Dès lors, il y a lieu de condamner la société MACIF à relever et garantir la société Soltechnic et son assureur la SMABTP à proportion de 50 % de l’ensemble des condamnations prononcées in solidum à leur encontre, y compris les condamnations aux dépens et au titre de l’article 700 du code de procédure civile.
Sur les frais d’instance :
Il y a lieu de condamner in solidum la société Soltechnic et son assureur la SMABTP ainsi que la société MACIF aux dépens, en ce compris les frais de l’instance de référé et d’expertise judiciaire, ainsi qu’à verser à M. et Mme [N] la somme de 4 000 euros au titre de l’article 700 du code de procédure civile.
Il y a lieu d’autoriser Me Nicolas James-Foucher, avocat des demandeurs, à recouvrer directement contre les parties condamnées ceux des dépens dont il a fait l’avance sans avoir reçu provision.
Enfin, il y a lieu de rejeter les autres demandes présentées au titre de l’article 700 du code de procédure civile.
Sur l’exécution provisoire :
Aux termes de l’article 514 du code de procédure civile : « Les décisions de première instance sont de droit exécutoires à titre provisoire à moins que la loi ou la décision rendue n’en dispose autrement ».
Aux termes de l’article 514-1 du même code : « Le juge peut écarter l’exécution provisoire de droit, en tout ou partie, s’il estime qu’elle est incompatible avec la nature de l’affaire ».

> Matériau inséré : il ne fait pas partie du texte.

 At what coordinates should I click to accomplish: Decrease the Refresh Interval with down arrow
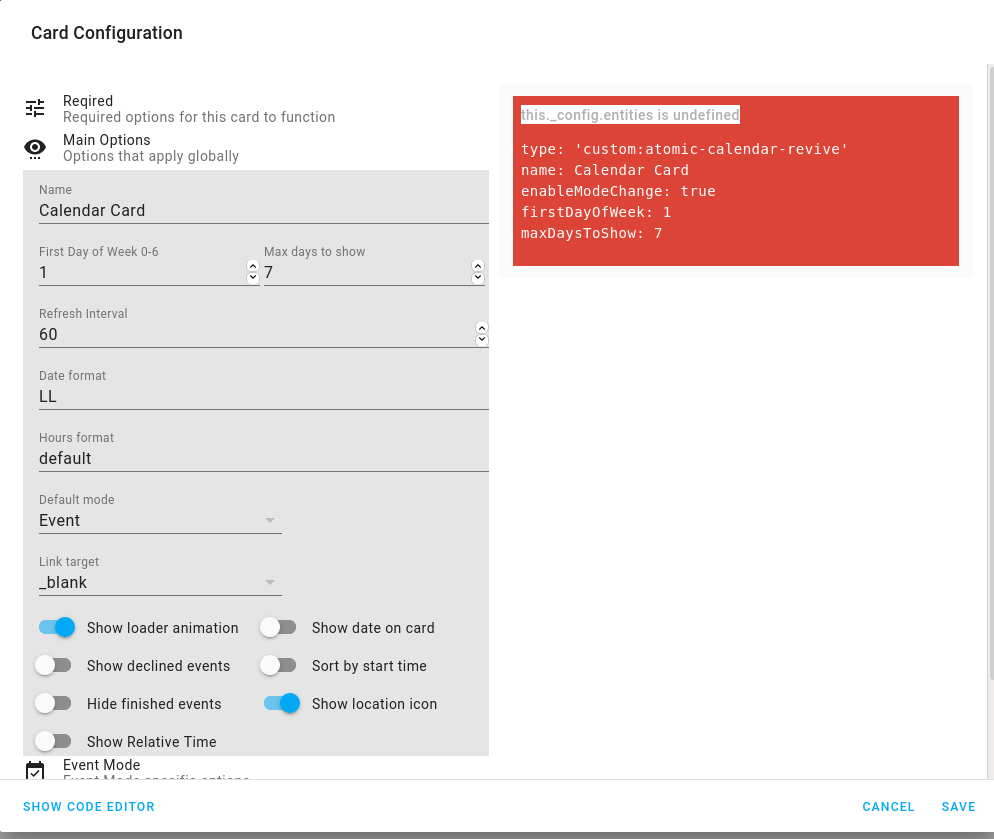point(481,339)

En l’espèce, aucun motif ne justifie d’écarter l’exécution provisoire de droit, compatible avec la nature de l’affaire.
PAR CES MOTIFS
Le tribunal, statuant publiquement, par jugement contradictoire, mis à disposition au greffe et en premier ressort :
DÉBOUTE M. et Mme [N] de leur demande d’homologation du rapport d’expertise judiciaire,
DÉBOUTE M. et Mme [N] de leurs demandes indemnitaires dirigées contre la société MAIF,
CONDAMNE in solidum la société Soltechnic et son assureur, la SMABTP, ainsi que la société MACIF à verser à M. et Mme [N] les sommes de 120 721,72 euros TTC au titre des travaux de reprise de l’aile nord, de 22 886,40 euros TTC au titre des travaux de reprise de l’aide sud-est et de 67 498,41 euros TTC au titre des travaux de reprise de la partie du bâtiment en rez-de-jardin correspondant au séjour, au coin feu et à la véranda du rez-de-jardin,
DIT que ces sommes seront actualisées en fonction de l’évolution de l’indice BT01 entre le 19 janvier 2022 et la date du présent jugement,
CONDAMNE in solidum la société Soltechnic et son assureur, la SMABTP, ainsi que la société MACIF à verser à M. et Mme [N] la somme de 8 000 euros TTC au titre des honoraires de maîtrise d’œuvre,
DÉBOUTE M. et Mme [N] de leurs demandes indemnitaires au titre des travaux de remplacement de la baie vitrée du salon situé en partie haute et des pertes locatives,
CONDAMNE la société MACIF à relever et garantir la société Soltechnic et son assureur, la SMABTP, à proportion de 50 % de l’ensemble des condamnations prononcées in solidum à leur encontre, y compris les condamnations aux dépens et au titre de l’article 700 du code de procédure civile,
CONDAMNE in solidum la société Soltechnic et son assureur la SMABTP ainsi que la société MACIF à verser à M. et Mme [N] la somme de 4 000 euros au titre de l’article 700 du code de procédure civile,
REJETTE les autres demandes présentées au titre de l’article 700 du code de procédure civile,
CONDAMNE in solidum la société Soltechnic et son assureur la SMABTP, ainsi que la société MACIF aux dépens, en ce compris les frais de l’instance de référé et d’expertise judiciaire,
AUTORISE Me Nicolas James-Foucher, avocat des demandeurs, à recouvrer directement contre les parties condamnées ceux des dépens dont il a fait l’avance sans avoir reçu provision,
REJETTE la demande tendant à écarter l’exécution provisoire de droit.